=== Section Start ===

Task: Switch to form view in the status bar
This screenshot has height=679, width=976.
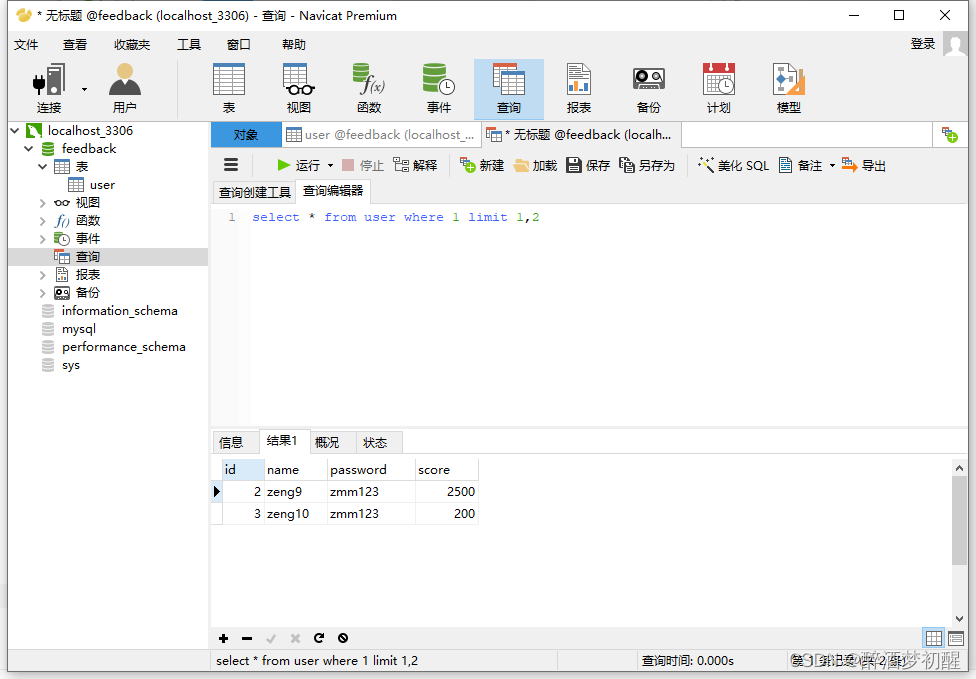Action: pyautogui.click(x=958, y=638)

=== Section End ===
=== Section Start ===

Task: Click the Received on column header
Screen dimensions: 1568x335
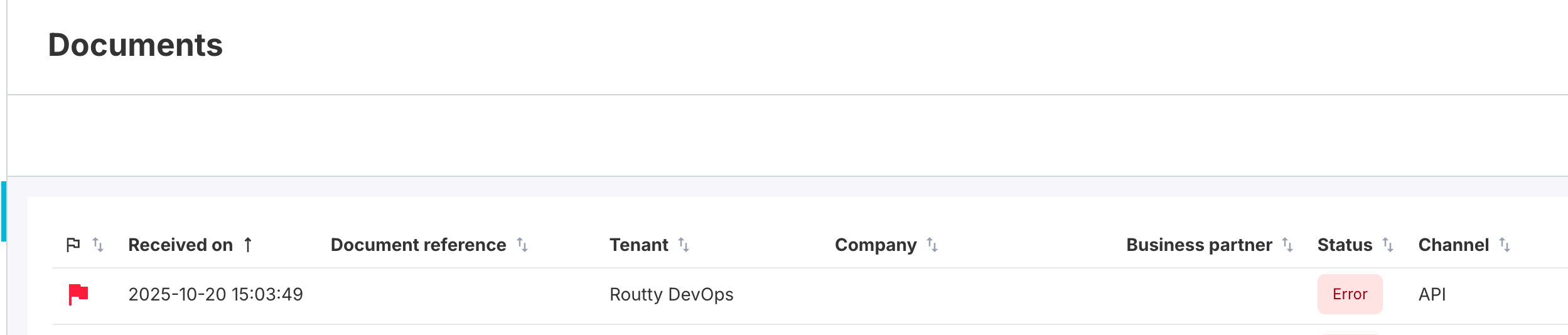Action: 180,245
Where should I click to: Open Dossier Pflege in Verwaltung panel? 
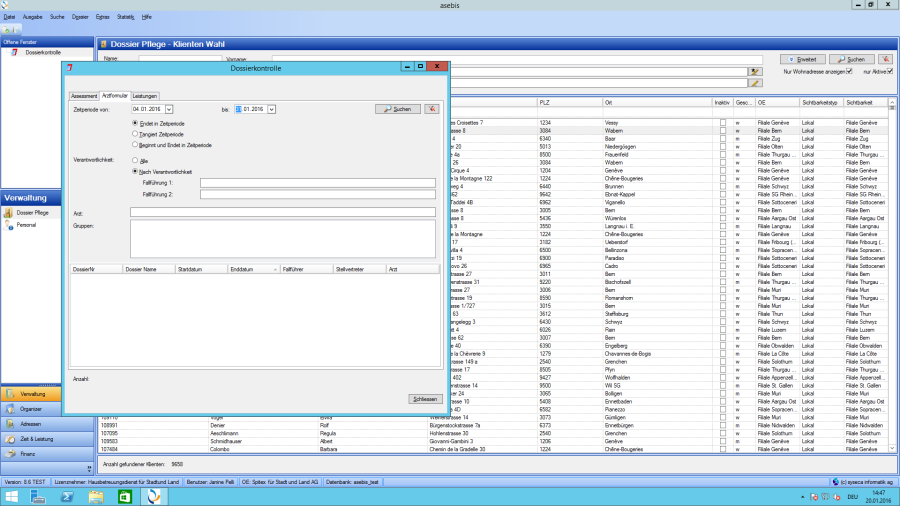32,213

=== Section End ===
=== Section Start ===

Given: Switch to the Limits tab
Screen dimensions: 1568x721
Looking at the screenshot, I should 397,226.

=== Section End ===

Take the word "Task" and find each line of the material that contains it. Copy those lines.

### Exercise answer
Task: Switch to form view in the status bar
Task: Click the Received on column header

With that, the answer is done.